As Christian Spears and the Tennessee Brew Works team began getting their new craft brewery together, they reached out to the Department of Agriculture to see what the ag department may know that could be helpful. That started a great relationship for the brewery, some chances to learn a lot about what they needed to do as well as ultimately led to his connection to local farmers like Brandon Whitt of Batey Farms. The camaraderie continues and has really brought some benefits personally and professionally.
Brandon came in to meet Christian and others and while he loved talking to them about the foods they may incorporate into the kitchen, but they soon started talking about the grains used for the beers. It was a long conversation — taking years to find quality grains — mainly wheat and barley — that would grow well in the area.
Commitment to Local
The brewery has a commitment to local and Christian says they do what they can to “celebrate the land, culture and heritage in our beers.” They do it through the brands, ingredients and more. The winter seasonal is a sweet potato stout and the sweet potato farmer is even featured on the bottle!

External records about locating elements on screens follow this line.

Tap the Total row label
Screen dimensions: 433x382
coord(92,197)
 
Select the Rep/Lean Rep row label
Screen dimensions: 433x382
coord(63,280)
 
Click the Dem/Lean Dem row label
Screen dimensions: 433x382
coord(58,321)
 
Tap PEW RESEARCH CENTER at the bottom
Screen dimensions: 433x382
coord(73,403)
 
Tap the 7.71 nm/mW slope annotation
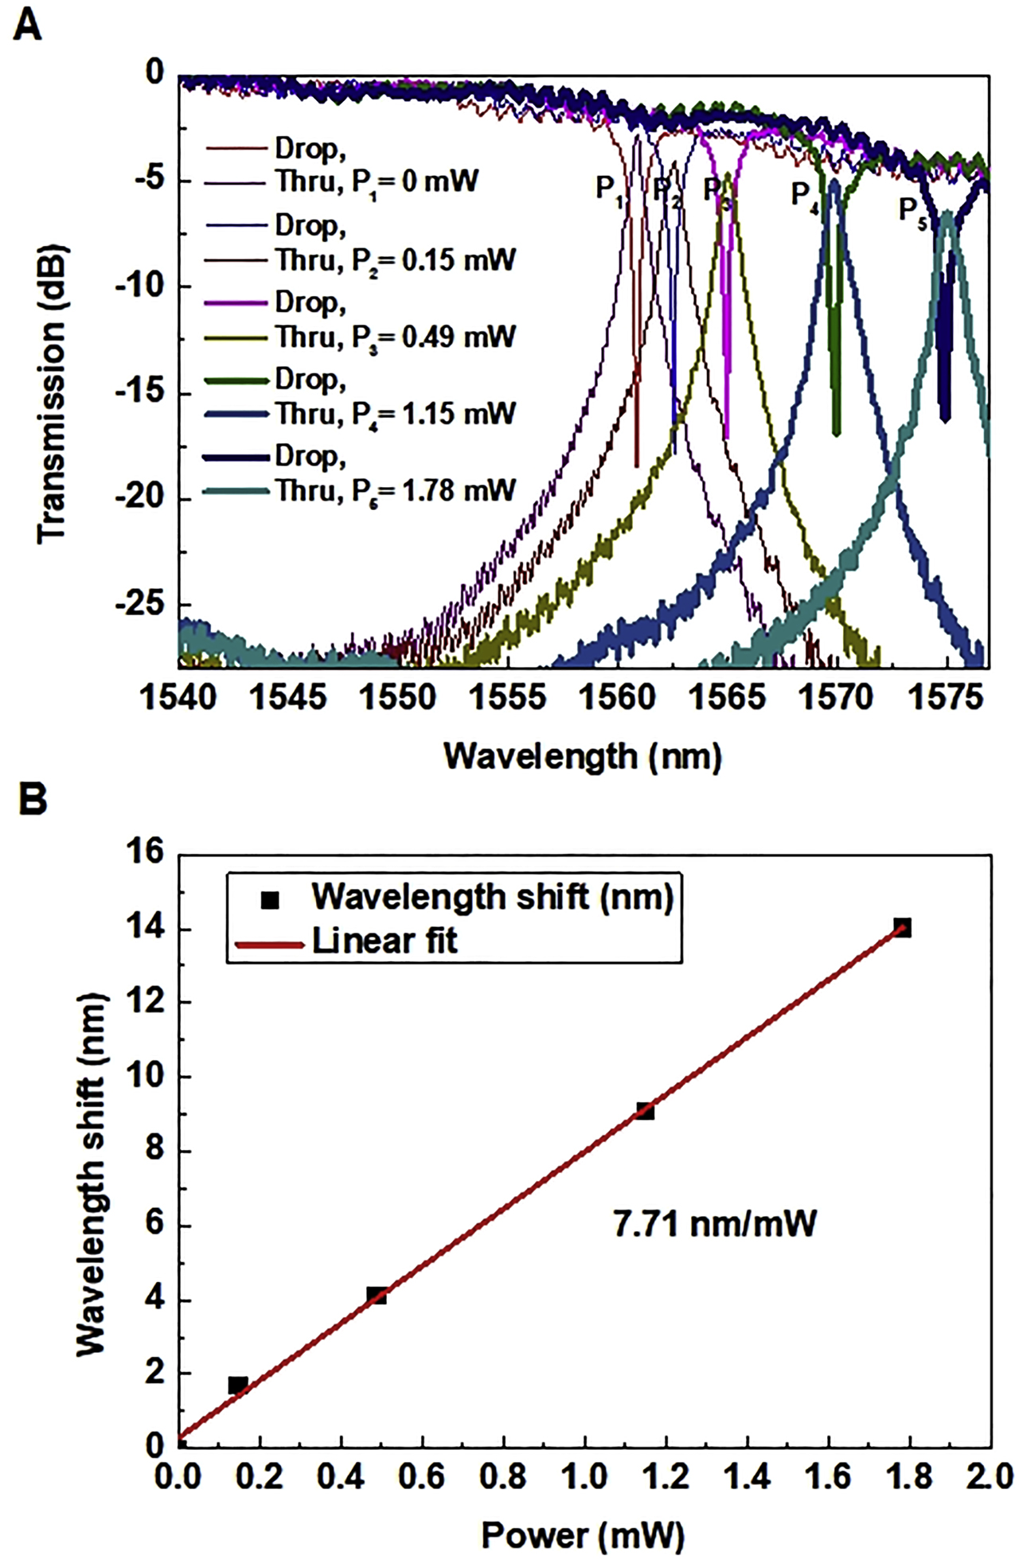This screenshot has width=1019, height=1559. click(x=714, y=1224)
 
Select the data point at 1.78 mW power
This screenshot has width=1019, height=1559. click(x=901, y=927)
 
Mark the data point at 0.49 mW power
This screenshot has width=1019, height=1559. click(x=377, y=1296)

There are lots of opportunities, and the success is mutual for farm and brewer. Barley wasn’t common in the area so it took some work. Hops can be grown locally but to get some of the bigger areas you may need to go elsewhere. Tennessee has been known for corn and corn whiskey a long time, barley fits there. Hops may not be as scaleable.

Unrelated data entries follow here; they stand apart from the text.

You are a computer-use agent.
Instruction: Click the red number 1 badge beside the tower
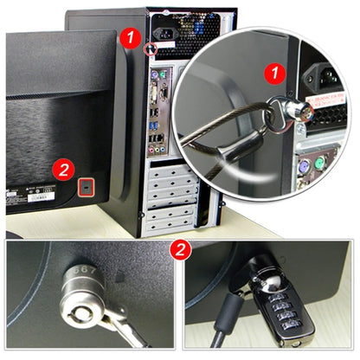(129, 37)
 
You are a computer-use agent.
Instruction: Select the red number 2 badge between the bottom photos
(179, 251)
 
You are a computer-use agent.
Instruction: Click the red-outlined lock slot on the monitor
(86, 185)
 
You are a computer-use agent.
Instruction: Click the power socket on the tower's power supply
(168, 38)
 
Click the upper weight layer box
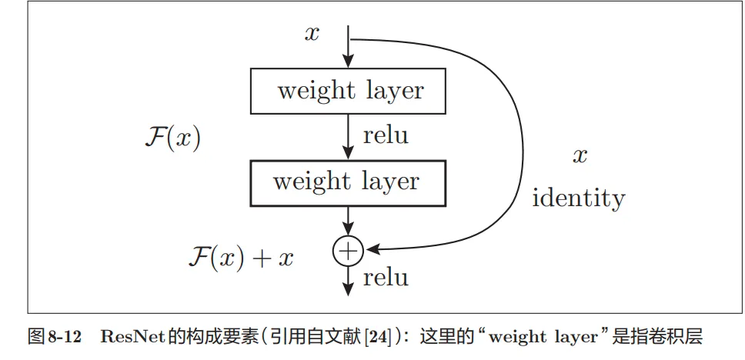[348, 90]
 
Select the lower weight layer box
[348, 182]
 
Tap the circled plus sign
[348, 250]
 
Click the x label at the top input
[311, 34]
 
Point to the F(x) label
[172, 139]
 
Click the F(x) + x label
[241, 257]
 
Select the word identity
[579, 198]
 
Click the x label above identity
[580, 156]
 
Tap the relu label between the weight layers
[385, 136]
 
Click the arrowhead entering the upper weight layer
[348, 62]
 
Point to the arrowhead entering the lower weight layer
[348, 154]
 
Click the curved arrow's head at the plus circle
[372, 249]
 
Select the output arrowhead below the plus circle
[348, 288]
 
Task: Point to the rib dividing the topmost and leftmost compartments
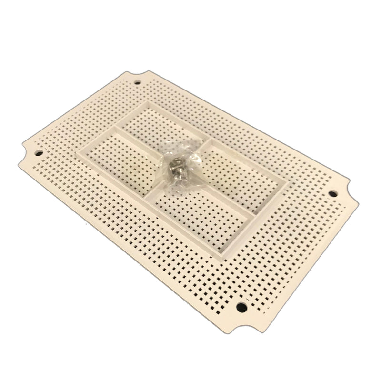click(x=143, y=136)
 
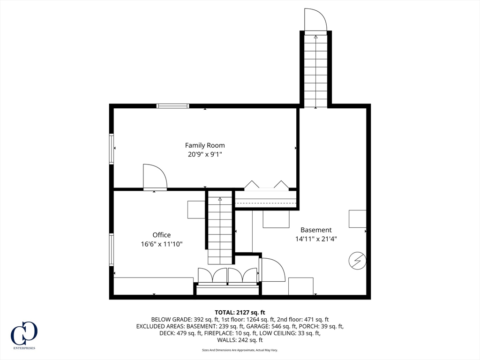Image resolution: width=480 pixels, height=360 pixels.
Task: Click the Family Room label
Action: pyautogui.click(x=205, y=145)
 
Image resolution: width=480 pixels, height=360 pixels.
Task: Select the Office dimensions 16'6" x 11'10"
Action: pyautogui.click(x=161, y=244)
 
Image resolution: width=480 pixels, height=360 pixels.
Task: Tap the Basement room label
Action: pyautogui.click(x=316, y=230)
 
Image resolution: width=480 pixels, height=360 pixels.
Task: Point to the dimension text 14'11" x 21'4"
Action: pyautogui.click(x=316, y=239)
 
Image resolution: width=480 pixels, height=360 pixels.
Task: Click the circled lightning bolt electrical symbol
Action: pyautogui.click(x=357, y=261)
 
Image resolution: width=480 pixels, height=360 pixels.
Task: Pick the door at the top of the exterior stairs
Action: pyautogui.click(x=315, y=21)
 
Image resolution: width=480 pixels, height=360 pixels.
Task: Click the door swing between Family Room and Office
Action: pyautogui.click(x=155, y=177)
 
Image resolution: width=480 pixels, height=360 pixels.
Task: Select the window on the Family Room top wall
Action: pyautogui.click(x=172, y=106)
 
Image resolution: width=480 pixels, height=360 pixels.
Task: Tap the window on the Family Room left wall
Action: pyautogui.click(x=112, y=149)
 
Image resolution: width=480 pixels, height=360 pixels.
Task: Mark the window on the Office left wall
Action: pyautogui.click(x=112, y=249)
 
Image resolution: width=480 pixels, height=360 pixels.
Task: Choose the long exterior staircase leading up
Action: pyautogui.click(x=315, y=70)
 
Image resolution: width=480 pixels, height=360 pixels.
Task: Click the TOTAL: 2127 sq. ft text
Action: pyautogui.click(x=240, y=312)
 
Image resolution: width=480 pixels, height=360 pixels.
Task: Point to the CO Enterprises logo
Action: pyautogui.click(x=24, y=334)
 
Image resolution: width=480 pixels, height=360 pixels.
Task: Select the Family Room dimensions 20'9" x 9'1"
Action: pyautogui.click(x=205, y=154)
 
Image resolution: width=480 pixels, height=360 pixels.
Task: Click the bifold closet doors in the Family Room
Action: pyautogui.click(x=266, y=186)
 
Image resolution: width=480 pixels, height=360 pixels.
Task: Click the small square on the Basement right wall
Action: pyautogui.click(x=358, y=219)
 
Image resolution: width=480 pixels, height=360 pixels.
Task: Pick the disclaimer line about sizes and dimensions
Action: pyautogui.click(x=240, y=350)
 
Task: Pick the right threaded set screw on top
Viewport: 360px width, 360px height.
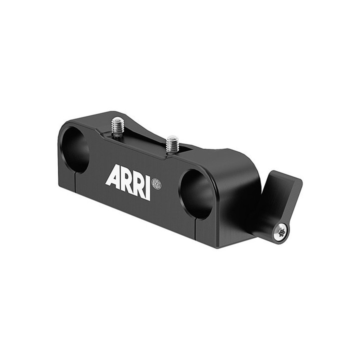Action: point(172,144)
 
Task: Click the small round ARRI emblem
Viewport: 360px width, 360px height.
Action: point(157,184)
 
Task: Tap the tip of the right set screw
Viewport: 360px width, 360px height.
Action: point(172,138)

Having employees of both the brewery and the farm trying to figure it out. The early rounds of estimates meant it may be twice as much as some other sources. So unmalted wheat was a entry point and the blonde beer was high on wheat. The risk of changing the beer was a bit worrisome and Tennessee Brew Works ended up needing to go in wholeheartedly.
Buying locally seems to Christian to have had quality and taste differences which is appreciated. On some foods it may be easier to notice but daily beer tastings lead Christian to say there is a difference.

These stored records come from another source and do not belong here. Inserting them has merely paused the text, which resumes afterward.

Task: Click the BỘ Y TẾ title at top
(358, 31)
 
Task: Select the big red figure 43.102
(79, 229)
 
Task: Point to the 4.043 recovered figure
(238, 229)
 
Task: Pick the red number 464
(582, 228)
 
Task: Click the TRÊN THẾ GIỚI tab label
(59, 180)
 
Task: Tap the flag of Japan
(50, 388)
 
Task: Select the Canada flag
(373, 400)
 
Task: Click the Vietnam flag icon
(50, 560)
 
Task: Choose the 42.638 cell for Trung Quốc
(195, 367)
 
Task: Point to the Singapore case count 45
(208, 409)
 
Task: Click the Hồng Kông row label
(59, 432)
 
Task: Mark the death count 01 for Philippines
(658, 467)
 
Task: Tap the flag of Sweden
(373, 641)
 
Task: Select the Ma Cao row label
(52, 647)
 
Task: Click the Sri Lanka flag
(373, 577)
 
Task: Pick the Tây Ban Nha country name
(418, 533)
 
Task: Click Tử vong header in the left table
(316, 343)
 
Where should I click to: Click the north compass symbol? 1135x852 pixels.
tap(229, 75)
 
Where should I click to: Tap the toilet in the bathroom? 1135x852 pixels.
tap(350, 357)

Changing Dynamics of Nashville
Tennessee Brew Works bought the building in 2012, the neighborhood was rough but as the city has exploded, it came to the brewery. The neighborhood has built up around it and the restaurant has built the neighborhood too.
The craft beer trend may be slowing but having transparency, finding a way to do what they love for a living, they are working to do this the right way.
Christian got into craft brewing through home brewing. As a former member of the financial industry, he reinvented himself and found people who would help him with the leap of faith. His best friend is his partner. They are talking about grains, etc. as well as the finances. Christian wants his team to be successful and compensated well but realistically says lot of the team could probably make more doing other things.
The team actually came up with the ways to describe the beers and ultimately labels and brands were drawn from that.
With the Nashville scene, beer and live music, the crowd can differ by day and include varying numbers of locals, tourists, musicians and more. The brewery ended up being mentioned in a list people.com ran about bachelorette parties. There is room for all groups, especially with good weather and the patio.
Top-Notch Brew Team & Transparency
The business is really two groups. The brewery team comes in early mornings, getting trucks out for customers. The restaurant team comes in later. You want people to come in for the taproom and in 2013 as they started, they embraced social media and the grassroots buzz was helpful.
Transparency of having the brewing on the other side of the windows from the restaurant. Enjoying a drink just 50 feet from where it was made, with ingredients grown just 30 miles away.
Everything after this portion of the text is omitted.